About this exercise: The result should hold only the lines from the one with "This screenshot has height=710, width=1024." through the final line of the data below, transcribed exactly, pictures left out.

Information provided:
· · · ·
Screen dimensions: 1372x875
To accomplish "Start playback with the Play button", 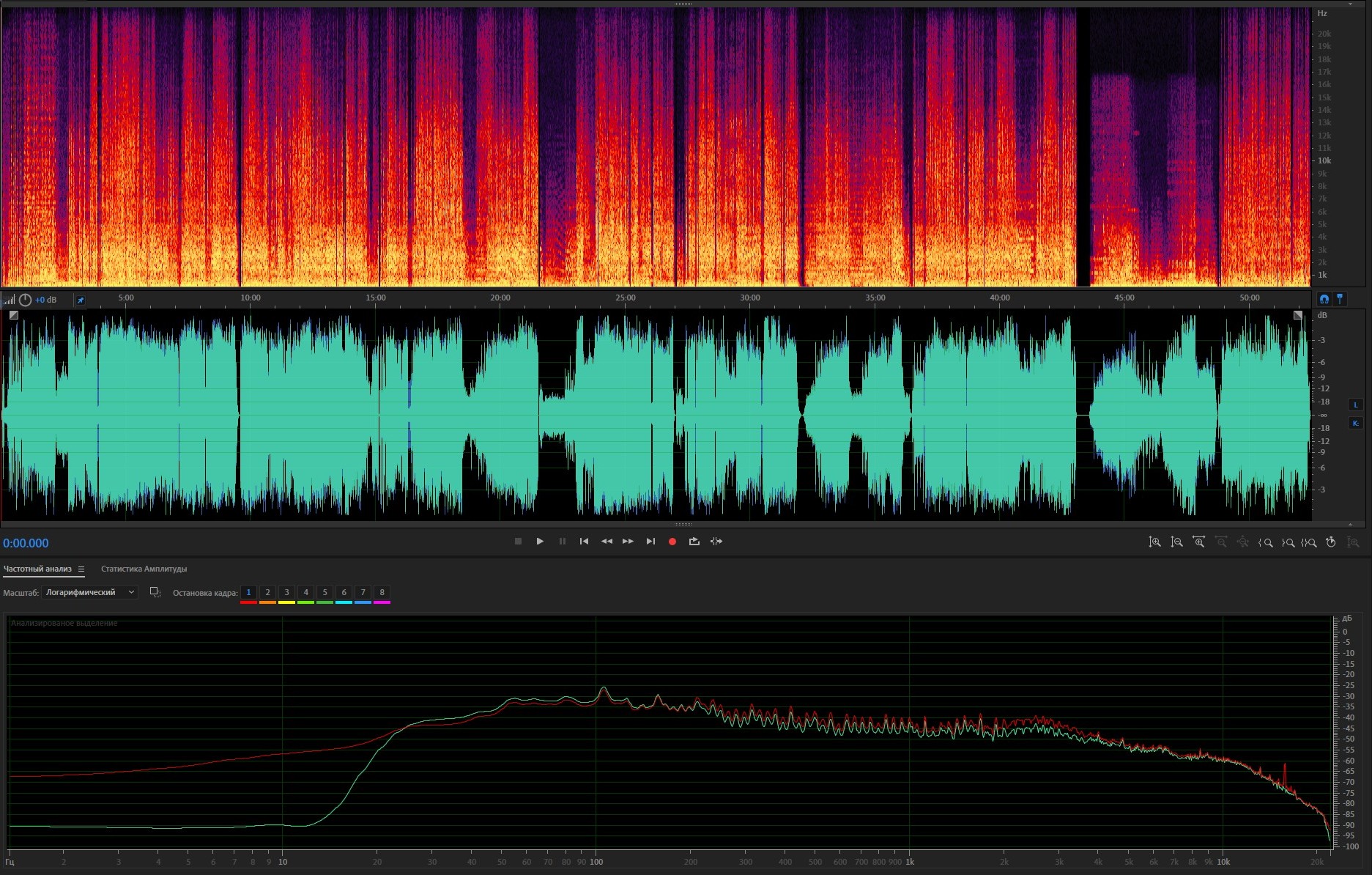I will pos(540,542).
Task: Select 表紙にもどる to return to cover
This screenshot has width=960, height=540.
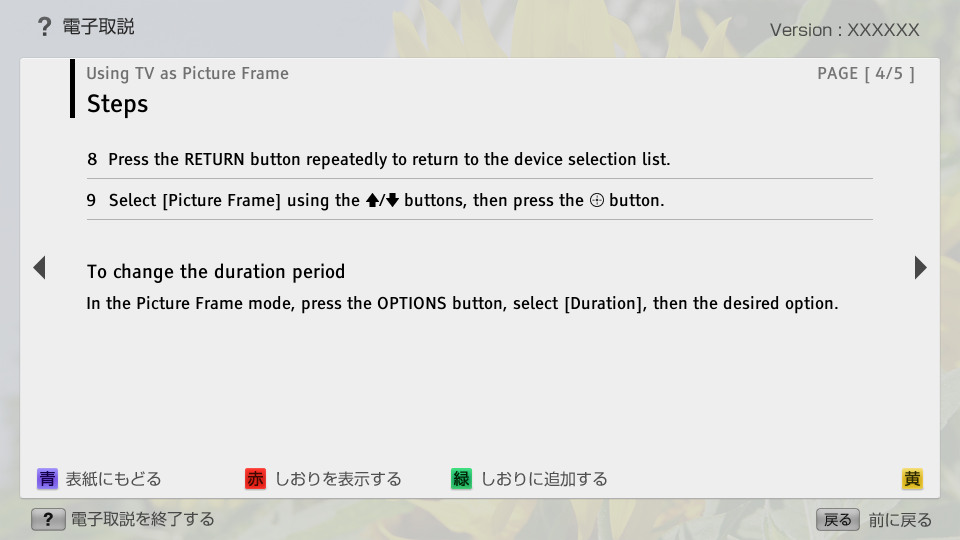Action: (x=113, y=479)
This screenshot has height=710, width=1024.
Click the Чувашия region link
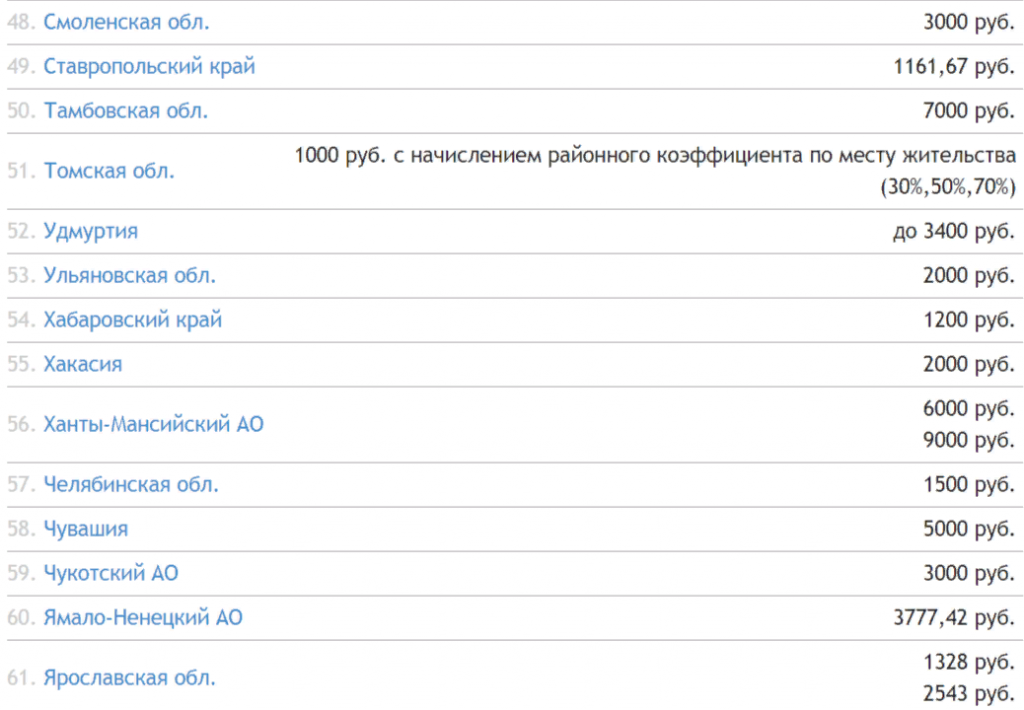point(86,529)
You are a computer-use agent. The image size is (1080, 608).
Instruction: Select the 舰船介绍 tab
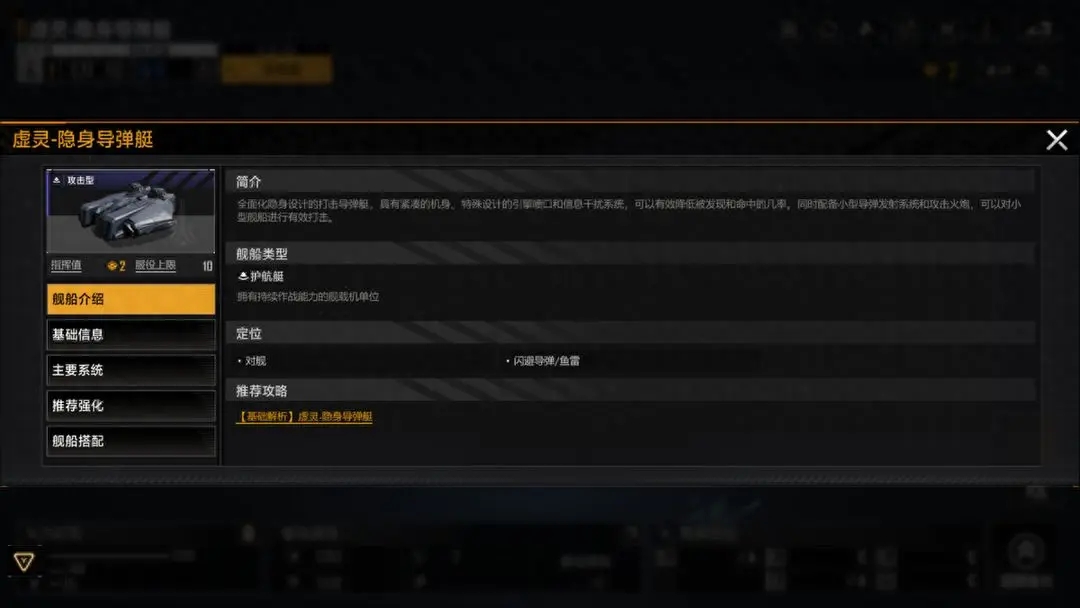pyautogui.click(x=131, y=299)
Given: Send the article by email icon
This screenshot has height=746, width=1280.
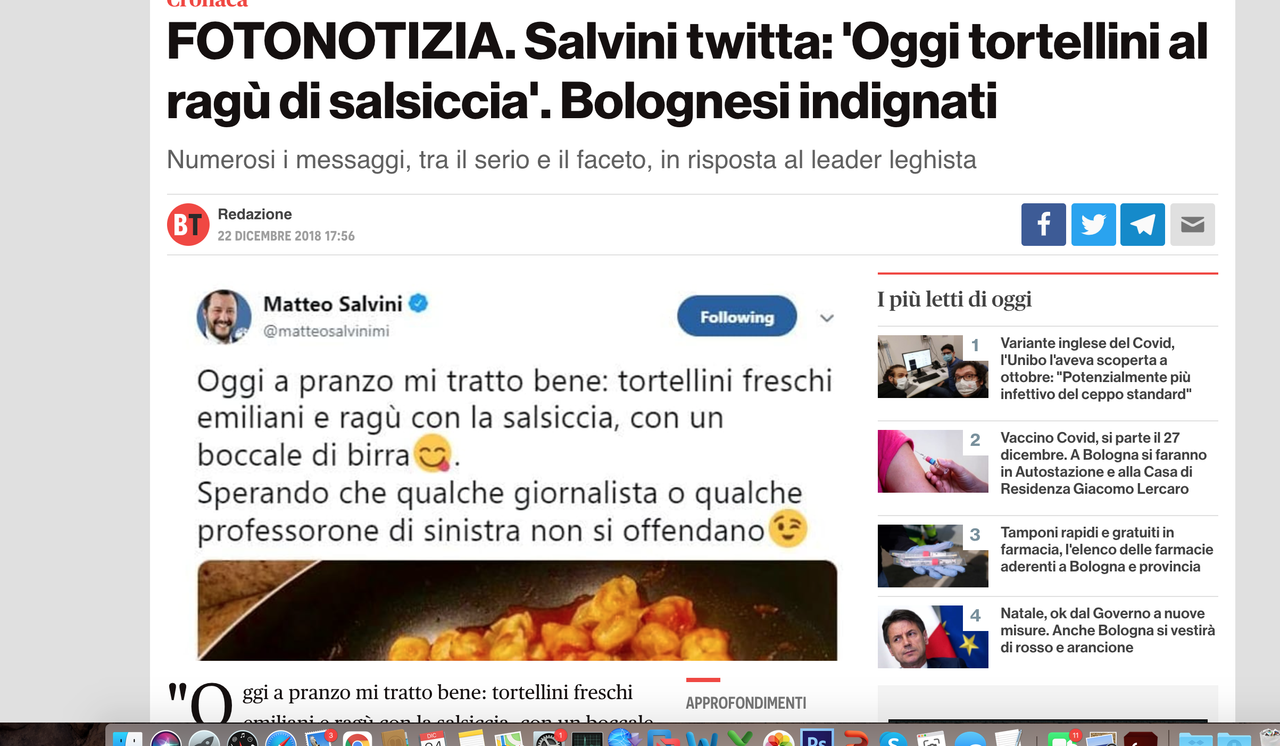Looking at the screenshot, I should [1192, 224].
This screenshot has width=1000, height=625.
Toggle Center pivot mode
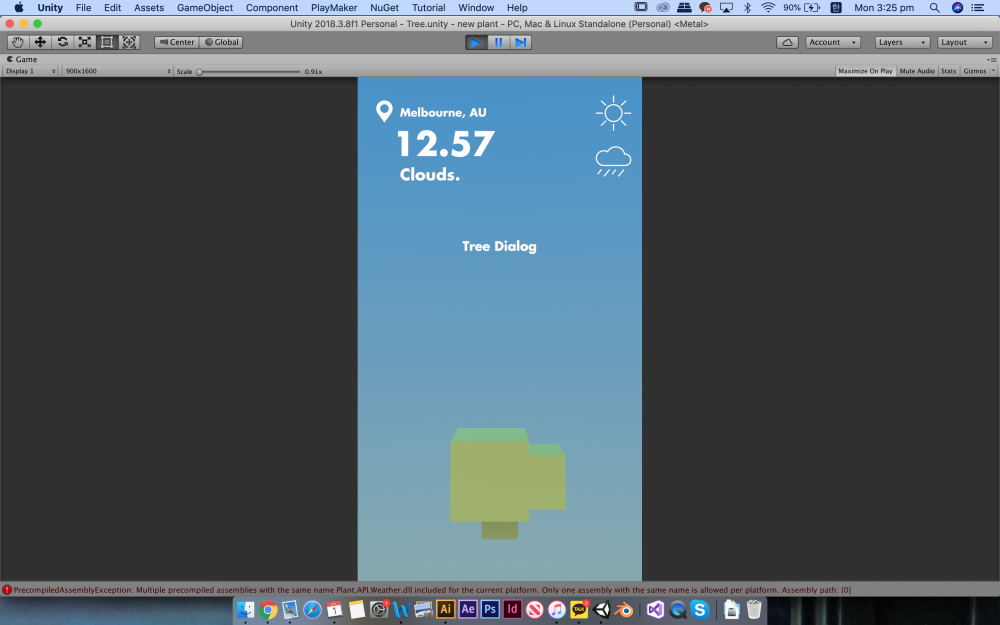[x=176, y=42]
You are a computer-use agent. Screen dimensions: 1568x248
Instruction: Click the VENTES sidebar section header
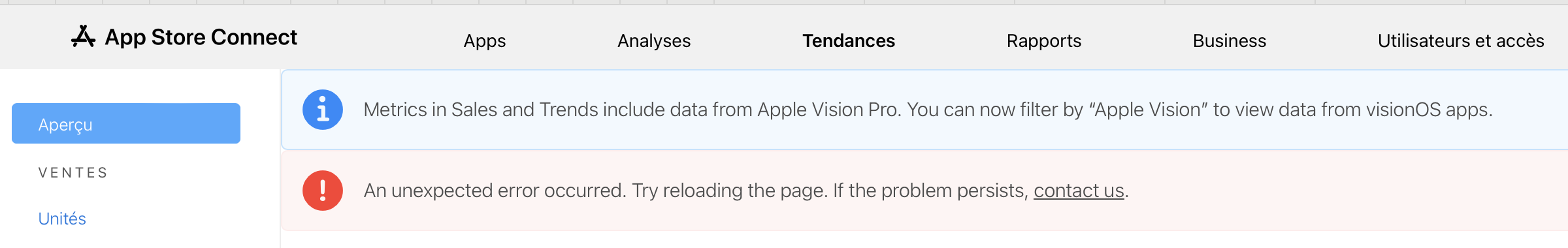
· · · ·
Reply:
This screenshot has height=710, width=1024.
Click the Чувашия region link
point(86,529)
You are a computer-use agent. The image size is (1080, 608).
Instruction: Select the 舰船介绍 tab
pyautogui.click(x=131, y=299)
Given: Send the article by email icon
This screenshot has height=746, width=1280.
Looking at the screenshot, I should [1192, 224].
This screenshot has width=1000, height=625.
Toggle Center pivot mode
[x=176, y=42]
You are a computer-use agent. Screen dimensions: 1568x248
Instruction: Click the VENTES sidebar section header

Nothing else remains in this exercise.